» Page excerpt:
One of the strongest predictors of parental distress outcomes was the PIES, a brief measure created for this study. The PIES was designed to very specifically survey past medical experiences likely to be relevant to a BMT population. Its predictive power speaks to the ecological validity of the measure and reflects the oft-repeated adage that the best predictor of future behavior is past behavior. Not surprisingly, prior parental distress demonstrated the clearest relationship to parental BMT-related distress outcomes, but prior child distress and prior problems with cooperation were also significant predictors. Perhaps the fundamental implication of these findings for clinicians is that pretransplant screening is best focused more proximally on past illness and treatment-related issues than on more global aspects of child and parent functioning. Particularly in situations where time may be limited, a circumscribed focus on past coping with medical demands may be sufficient and provide the most salient information.
As predicted, the childs pretransplant history of internalizing behavior problems as measured by the CBCL was predictive of parental distress. This finding is undoubtedly impacted by a true relationship between childrens anxious/depressed, dysphoric, or withdrawn behavioral tendencies and child maladjustment to transplant, which in turn increases parental stress. However, it is possible that these findings are also reflective of the strong influence of somatic symptoms on the internalizing score, and thus reveal a different phenomenon: the impact of the physical state of the child prior to admission; that is, parents of sicker children experience greater distress. Although none of the internalizing subscales were significantly predictive of parental distress, the somatic symptom subscale showed the strongest trend toward significance and appears to account for much of the observed effect. The CBCL and comparable measures have been rightly criticized as potentially biased or misleading when used with chronically ill populations, and the undue influence of somatic symptoms is identified as one of the primary factors for this (Perrin, Stein, & Drotar, 1991
). Ironically, the contribution of somatic complaints, which in this instance may reflect medical status rather than a true internalizing syndrome, may add to the predictive strength of the scale in this setting.

» Dataset entries:
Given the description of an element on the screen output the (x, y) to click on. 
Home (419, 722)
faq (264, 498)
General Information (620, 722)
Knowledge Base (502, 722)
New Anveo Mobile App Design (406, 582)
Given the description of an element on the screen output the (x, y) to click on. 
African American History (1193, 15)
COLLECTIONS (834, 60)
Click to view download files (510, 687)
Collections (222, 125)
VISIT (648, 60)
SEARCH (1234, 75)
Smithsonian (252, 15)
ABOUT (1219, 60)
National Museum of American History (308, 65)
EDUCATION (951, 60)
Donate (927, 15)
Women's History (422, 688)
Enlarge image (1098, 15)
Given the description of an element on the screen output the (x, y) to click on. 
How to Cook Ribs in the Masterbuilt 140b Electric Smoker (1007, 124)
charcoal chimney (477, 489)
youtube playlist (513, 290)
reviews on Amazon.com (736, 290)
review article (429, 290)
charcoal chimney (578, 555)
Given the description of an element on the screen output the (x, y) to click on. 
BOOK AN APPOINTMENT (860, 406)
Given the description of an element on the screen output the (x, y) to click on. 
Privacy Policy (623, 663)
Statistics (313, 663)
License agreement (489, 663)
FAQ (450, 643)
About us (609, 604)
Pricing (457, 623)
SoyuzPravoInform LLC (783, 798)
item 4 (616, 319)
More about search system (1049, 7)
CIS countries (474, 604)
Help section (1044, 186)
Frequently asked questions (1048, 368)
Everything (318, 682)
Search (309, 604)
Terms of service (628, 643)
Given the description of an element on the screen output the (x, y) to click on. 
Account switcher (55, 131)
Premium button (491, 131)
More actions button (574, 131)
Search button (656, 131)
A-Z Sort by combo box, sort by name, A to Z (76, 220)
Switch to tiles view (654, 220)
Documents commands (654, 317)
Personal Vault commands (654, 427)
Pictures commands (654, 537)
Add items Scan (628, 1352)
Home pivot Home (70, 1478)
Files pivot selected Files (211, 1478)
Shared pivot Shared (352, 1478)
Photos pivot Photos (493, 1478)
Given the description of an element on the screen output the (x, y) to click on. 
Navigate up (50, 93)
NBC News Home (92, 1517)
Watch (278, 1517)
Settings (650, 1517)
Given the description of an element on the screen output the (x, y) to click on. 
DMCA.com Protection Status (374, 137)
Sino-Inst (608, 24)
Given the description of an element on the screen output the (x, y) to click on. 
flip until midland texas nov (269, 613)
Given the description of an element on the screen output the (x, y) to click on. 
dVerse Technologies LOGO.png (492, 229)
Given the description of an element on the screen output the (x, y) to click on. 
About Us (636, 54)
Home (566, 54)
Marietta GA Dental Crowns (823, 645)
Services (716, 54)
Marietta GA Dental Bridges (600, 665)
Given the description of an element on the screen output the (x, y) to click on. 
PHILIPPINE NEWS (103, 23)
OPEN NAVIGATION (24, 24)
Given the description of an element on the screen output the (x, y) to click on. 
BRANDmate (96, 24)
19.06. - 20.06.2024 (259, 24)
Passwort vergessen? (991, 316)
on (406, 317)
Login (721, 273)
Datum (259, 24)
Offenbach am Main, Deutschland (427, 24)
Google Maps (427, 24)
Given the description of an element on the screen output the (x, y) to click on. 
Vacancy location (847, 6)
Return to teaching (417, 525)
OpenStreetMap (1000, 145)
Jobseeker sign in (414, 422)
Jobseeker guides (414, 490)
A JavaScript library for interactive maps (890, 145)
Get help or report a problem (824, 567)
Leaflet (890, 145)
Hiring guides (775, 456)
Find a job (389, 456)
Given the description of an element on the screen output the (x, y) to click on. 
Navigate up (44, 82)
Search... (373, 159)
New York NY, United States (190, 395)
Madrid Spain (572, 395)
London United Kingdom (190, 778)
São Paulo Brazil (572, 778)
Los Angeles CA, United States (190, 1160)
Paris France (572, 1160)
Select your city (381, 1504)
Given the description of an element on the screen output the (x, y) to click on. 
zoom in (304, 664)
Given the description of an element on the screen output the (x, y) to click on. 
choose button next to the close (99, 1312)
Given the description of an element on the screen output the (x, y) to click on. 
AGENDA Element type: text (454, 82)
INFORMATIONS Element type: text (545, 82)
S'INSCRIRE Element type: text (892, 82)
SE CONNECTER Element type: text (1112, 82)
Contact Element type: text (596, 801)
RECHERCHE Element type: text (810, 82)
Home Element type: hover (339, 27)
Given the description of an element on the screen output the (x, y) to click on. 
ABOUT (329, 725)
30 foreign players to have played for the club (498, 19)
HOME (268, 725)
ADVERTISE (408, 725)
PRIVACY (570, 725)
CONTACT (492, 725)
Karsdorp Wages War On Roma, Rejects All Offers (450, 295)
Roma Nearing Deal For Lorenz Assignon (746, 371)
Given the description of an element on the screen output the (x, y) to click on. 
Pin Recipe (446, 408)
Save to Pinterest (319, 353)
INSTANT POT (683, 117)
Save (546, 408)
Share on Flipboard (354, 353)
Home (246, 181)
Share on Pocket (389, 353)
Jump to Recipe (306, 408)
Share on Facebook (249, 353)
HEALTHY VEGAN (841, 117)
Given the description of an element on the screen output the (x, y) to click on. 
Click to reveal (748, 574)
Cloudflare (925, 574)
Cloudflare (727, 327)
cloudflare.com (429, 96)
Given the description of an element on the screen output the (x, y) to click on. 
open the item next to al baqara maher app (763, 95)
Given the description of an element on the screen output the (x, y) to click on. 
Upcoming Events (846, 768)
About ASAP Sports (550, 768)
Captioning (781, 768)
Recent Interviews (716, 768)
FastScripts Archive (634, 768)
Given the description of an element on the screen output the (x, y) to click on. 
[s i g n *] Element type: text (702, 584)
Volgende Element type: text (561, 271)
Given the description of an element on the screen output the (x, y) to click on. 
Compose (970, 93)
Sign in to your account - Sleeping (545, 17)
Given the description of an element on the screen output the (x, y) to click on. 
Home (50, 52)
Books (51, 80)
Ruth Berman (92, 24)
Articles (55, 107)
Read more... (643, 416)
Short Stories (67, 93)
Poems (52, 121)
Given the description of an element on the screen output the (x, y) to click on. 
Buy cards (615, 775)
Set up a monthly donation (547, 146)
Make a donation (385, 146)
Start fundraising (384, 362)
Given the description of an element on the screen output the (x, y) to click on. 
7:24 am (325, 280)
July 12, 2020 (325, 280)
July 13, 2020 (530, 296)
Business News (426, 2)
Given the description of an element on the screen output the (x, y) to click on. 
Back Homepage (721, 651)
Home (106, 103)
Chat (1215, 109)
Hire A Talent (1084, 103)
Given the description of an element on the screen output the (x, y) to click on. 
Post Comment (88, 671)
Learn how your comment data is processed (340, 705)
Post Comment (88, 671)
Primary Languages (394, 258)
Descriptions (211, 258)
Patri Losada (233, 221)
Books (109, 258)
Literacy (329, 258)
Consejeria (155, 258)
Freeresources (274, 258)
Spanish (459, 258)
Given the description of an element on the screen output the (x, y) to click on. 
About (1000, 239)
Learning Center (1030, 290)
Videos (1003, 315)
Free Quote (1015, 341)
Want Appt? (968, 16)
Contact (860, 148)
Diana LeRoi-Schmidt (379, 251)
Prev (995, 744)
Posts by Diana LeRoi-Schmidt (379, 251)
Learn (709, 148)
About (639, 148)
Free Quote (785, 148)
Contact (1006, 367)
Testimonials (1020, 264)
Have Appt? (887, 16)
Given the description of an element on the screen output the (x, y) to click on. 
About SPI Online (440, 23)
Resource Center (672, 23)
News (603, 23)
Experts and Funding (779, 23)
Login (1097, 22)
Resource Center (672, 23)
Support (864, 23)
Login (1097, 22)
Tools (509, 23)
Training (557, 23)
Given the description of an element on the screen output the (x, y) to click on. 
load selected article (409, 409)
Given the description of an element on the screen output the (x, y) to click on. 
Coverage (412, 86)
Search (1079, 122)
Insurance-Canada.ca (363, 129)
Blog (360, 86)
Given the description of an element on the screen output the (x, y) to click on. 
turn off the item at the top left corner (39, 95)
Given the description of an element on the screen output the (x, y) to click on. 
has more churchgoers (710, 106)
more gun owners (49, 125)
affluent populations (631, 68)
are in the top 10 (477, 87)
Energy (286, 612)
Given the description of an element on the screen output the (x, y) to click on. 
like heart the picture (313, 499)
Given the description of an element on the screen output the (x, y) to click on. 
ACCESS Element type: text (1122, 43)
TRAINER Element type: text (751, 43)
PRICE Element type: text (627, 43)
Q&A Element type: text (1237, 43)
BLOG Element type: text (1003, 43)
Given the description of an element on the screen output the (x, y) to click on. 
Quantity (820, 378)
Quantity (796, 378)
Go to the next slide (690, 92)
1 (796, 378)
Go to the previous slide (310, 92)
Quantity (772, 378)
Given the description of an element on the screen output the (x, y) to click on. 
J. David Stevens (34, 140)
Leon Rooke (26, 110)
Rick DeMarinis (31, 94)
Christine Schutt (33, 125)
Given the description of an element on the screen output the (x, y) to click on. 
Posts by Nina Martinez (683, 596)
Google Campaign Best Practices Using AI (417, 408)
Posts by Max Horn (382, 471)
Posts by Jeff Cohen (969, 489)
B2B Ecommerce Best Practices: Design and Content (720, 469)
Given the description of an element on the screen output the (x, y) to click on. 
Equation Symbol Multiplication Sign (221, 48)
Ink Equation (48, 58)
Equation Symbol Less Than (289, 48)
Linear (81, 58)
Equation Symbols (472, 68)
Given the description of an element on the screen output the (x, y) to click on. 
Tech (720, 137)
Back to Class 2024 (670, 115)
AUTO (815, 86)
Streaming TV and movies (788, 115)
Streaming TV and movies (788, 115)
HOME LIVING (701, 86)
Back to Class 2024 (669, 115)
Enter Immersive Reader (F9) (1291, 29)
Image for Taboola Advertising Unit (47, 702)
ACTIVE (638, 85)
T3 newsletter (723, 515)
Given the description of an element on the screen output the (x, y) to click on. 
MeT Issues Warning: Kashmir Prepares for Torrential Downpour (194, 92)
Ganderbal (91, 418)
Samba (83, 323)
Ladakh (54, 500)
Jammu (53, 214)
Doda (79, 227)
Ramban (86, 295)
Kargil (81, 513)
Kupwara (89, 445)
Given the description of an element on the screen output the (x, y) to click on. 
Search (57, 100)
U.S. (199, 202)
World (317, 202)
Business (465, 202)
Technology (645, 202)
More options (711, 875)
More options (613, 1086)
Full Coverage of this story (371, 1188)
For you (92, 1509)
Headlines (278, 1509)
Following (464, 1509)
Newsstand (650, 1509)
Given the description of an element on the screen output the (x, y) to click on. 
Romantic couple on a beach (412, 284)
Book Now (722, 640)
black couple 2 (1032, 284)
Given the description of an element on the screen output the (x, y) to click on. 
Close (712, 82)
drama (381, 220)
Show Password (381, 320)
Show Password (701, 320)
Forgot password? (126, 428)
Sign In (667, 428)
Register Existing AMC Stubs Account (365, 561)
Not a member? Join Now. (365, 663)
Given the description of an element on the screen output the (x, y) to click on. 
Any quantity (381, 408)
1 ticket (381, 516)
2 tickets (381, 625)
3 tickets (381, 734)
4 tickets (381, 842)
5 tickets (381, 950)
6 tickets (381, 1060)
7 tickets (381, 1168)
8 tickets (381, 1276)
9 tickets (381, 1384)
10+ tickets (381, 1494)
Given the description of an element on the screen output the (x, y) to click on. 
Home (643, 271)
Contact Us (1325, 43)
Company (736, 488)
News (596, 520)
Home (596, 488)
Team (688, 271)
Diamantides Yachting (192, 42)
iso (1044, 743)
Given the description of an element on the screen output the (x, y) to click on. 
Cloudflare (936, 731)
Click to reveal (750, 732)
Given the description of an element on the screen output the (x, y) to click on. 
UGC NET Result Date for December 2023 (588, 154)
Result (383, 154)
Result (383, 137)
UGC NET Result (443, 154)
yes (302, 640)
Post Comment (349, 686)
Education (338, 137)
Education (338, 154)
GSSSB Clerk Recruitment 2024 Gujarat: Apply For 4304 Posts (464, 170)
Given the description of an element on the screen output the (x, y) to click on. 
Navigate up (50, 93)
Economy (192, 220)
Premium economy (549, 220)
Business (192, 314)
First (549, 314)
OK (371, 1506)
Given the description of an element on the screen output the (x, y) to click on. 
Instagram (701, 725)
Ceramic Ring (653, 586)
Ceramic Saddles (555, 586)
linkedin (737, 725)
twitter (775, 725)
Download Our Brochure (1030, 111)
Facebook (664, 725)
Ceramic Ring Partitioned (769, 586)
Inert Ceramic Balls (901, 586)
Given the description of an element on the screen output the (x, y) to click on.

» Assigned task: Continue the passage on predictors of parental distress around pediatric bone marrow transplant, picking up after its last sentence.

» Result of this exercise:
In contrast, the externalizing scale of the CBCL was unrelated to most parental distress outcomes, with the exception of a marginally significant relation to caregiver burden. This was predicted based on previous findings suggesting that the demands and burden of the acute phase of BMT serve to generally diminish externalizing behaviors (Phipps et al., 1995
). Children are often too sick to act out a great deal in this setting, even those with a premorbid tendency to do so. Parents of children with a history of externalizing behaviors may even get a respite during this period. Adherence difficulties, which might be considered a component of externalizing behavior, are a common problem in this setting that would increase the demands on parents (Phipps & Barclay, 1996
; Phipps & Decuir-Whalley, 1990
). This effect may be seen in the significant relationship between CBCL externalizing behaviors and the CBS. However, the CBCL does not appear to have the same sensitivity as the PIES cooperation scale. The relationship identified between the PIES cooperation scale and parental burden reflects the specificity of that measure, in contrast to the more general nature of the CBCL, which may be less relevant to this medical setting (Perrin et al., 1991
).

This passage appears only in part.